In the metro area’s three core counties, Cook, Lake and DuPage, homes were easier to afford in the first quarter of 2022 than the historical average, according to Attom. The historical average is based on data going back to the first quarter of 2005.
In McHenry and Will counties, homes have become less affordable than they have been historically, and in Kane County, they’re about even with the historical level.
A separate firm’s data backs up Attom’s. The Chicago metro is one of the top three in improved home affordability since the previous peak of the market, in 2006, according to a report on metrowide home prices released March 29 by First American Financial, a California title insurance company.
Both reports cite low interest rates as a key factor in affordability, but interest rates have been rising fast since the data was collected. The rate on a 30-year fixed mortgage started the year at about 3.1% and by the end of March had shot up by about half, to 4.67%.
Relatively slow home price growth in some big urban counties also contributed to keeping home prices affordable, according to Attom. Among counties with populations of one million or more, Cook County had the third-slowest price increases in 2021, after Westchester County, N.Y., and Montgomery County, Md., near Washington, D.C., Attom found.
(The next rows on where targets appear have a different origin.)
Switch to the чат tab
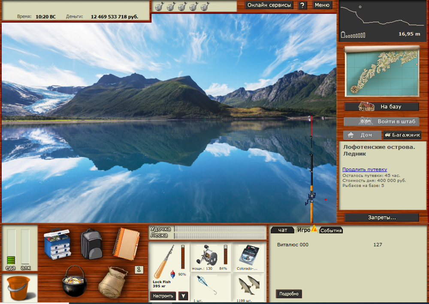Screen dimensions: 429x304 [x=282, y=230]
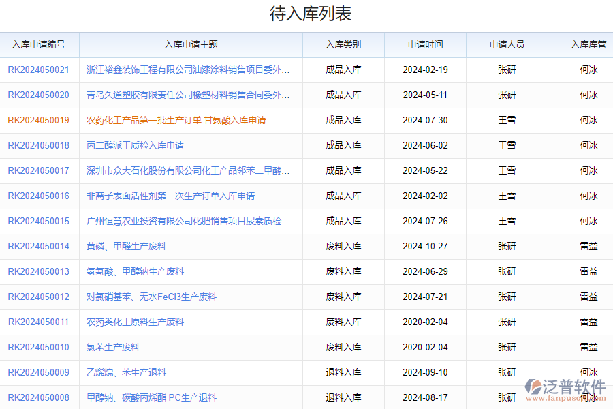
Task: Click the 申请时间 column header
Action: (426, 44)
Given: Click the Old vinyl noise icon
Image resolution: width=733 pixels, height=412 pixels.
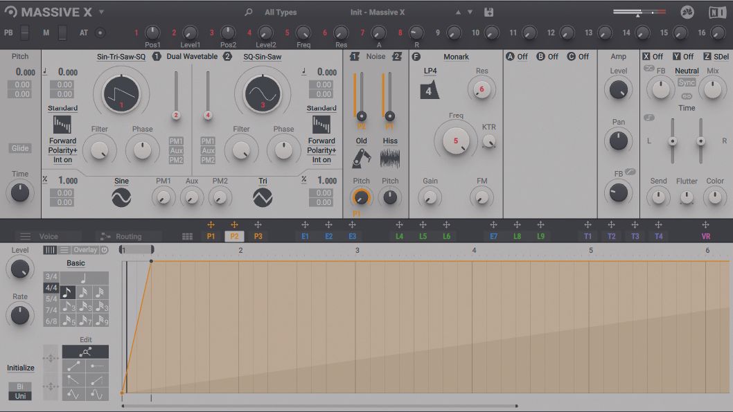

Crain’s reported in March that although the pandemic-era housing boom has been epochal in the Chicago area, it has nevertheless been markedly milder than the boom in most other big U.S. cities.
Some of the cities where home prices have been shooting up the most have seen affordability fall off. Among the big-city U.S. counties where homes are the least affordable compared to their historical averages, according to Attom, are Orange in southern California; Clark and Clackamas counties, which are parts of the Portland, Ore., metropolitan area; Maricopa, which incorporates Phoenix; and Los Angeles and San Diego counties.